Na verdade, meu amor, a sua pergunta não tem resposta porque ela não é da ordem das coisas concretas, mundanas e rasas. Sua pergunta deveria ter sido feito a Platão, a Nietsche, ou a outra criança como você, porque só as crianças possuem essa genialidade pura, sensível. Nós adultos, a gente leva tanta bordoada da vida que vamos colocando camadas de rancor, de dor, de mágoa em cima de nós, e os psicólogos vão dizer que tudo isso gera aprendizado e que isso é bom porque a vida é assim mesmo e nós estamos aqui para aprender a lidar com as adversidades.
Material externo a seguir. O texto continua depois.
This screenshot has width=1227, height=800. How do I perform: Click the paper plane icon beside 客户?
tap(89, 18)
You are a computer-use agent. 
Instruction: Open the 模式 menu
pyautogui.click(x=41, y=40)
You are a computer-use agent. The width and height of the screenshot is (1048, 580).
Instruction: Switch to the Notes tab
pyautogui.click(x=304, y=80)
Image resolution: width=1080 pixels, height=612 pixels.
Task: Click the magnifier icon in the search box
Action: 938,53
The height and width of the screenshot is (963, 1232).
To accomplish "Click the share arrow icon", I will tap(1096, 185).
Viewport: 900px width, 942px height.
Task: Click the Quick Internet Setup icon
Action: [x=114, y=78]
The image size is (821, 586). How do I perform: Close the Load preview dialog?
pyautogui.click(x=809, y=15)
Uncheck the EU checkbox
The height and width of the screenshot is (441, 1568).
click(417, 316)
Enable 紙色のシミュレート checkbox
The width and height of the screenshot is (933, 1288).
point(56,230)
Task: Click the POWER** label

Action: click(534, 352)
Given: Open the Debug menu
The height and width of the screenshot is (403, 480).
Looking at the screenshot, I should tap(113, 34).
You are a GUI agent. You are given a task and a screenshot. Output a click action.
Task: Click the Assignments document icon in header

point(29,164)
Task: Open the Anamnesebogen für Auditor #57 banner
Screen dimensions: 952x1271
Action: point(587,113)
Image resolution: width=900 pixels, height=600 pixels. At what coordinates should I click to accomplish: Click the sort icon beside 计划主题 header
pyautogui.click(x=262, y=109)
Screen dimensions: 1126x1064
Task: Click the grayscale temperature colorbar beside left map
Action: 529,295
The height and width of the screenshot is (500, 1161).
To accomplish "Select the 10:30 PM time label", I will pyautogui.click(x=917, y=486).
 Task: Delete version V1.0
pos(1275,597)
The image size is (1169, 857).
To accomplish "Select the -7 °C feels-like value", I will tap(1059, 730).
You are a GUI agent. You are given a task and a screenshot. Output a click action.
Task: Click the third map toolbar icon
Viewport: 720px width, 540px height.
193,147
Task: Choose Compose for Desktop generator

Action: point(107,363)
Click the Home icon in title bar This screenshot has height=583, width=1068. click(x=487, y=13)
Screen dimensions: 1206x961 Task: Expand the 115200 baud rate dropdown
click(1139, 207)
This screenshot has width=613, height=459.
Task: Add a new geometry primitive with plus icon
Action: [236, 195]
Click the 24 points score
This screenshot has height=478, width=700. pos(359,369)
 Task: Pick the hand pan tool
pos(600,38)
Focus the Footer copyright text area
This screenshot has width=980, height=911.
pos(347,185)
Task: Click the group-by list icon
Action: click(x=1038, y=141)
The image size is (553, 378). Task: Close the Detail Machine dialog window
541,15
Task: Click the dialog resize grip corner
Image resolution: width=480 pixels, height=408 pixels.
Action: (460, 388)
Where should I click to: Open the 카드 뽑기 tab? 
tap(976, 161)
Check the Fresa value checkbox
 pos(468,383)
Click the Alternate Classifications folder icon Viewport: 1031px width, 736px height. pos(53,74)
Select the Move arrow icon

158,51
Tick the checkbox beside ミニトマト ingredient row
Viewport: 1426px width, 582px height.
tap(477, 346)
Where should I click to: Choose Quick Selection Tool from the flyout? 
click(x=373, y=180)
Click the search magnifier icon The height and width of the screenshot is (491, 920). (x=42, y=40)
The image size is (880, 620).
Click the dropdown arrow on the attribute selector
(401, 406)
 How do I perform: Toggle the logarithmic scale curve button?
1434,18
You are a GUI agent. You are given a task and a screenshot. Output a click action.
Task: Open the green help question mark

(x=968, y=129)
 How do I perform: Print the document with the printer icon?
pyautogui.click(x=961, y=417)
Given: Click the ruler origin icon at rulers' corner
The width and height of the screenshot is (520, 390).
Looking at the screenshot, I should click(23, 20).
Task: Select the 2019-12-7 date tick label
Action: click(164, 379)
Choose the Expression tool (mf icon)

Mas bom mesmo seria se a gente não precisasse ir calejando a nossa sensibilidade pro mundo para termos de nos defender de outros seres humanos também calejados por mágoas, rancores, frustrações e decepções.

É complexo, né, minha linda? Mas é porque a sua pergunta exige uma reflexão e principalmente um mergulho em nossas camadas mais grosseiras para chegar lá no sensível que me habita pra alcançar a criança que mora em mim porque, aqui é uma boa notícia!, a nossa criança nunca deixa de habitar a gente, com suas alegrias e medos também.

Mas vamos lá! Quem é mais rápido: o carro, ou o tempo?

O tempo. O tempo que correu e sem que eu percebesse você deixou de ser aquela bolota de olho azul para ser essa menina alta, inteligente, curiosa, interessante e linda, já passando e muito da minha cintura.

Quem é mais rápido?

O carro, que cruza um sinal vermelho sem que haja tempo de ninguém avisar que uma senhora atravessaria a rua, o que viria outro carro mais rápido do que o tempo da vida e colidiria com o carro em que estavam os nossos primos Flávio e Ana Karina.

O carro, ou o tempo?

O tempo, que dura um segundo naquela viagem maravilhosa de carro, com dia de sol, banho de cachoeira, primos e, quando a gente vê, já anoiteceu e é hora de voltar pra casa.

Mas o carro pode ser bem mais rápido quando, numa corrida contra o tempo, igual ao tio Gustavo correu com seu pai que estava com alergia ao camarão da festa. Tio Gustavo, que adora Fórmula 1, voou baixo pro hospital a tempo de seu pai ser atendido e ficar ótimo.

O tempo e o carro podem andar na mesma velocidade em uma tarde bonita, num passeio à beira mar com quem a gente ama. Você vai ver como é legal. Podem andar juntos quando aprendemos que a pressa gera uma ansiedade que é a maior perda de tempo e de qualidade de vida e, assim, somos mais prudentes no trânsito, em tudo.

Só que o tempo, ele só segue em frente. O carro pode ir e voltar mil vezes. O tempo, ele passa todo dia no mesmo tempo. O carro, você pode escolher perder uma carona pra gastar seu tempo de preguiça na cama. O tempo, meu amor, ele é seu e você vai andar por ele como quem pega um carro e segue vida afora, ele é uma chance, uma viagem. Torço pra que seu tempo seja lindo.

Quanto ao carro, quando você tiver o seu, você me dá uma carona pra eu poder desfrutar do meu tempo ao lado dessa sobrinha tão incrível que eu tenho?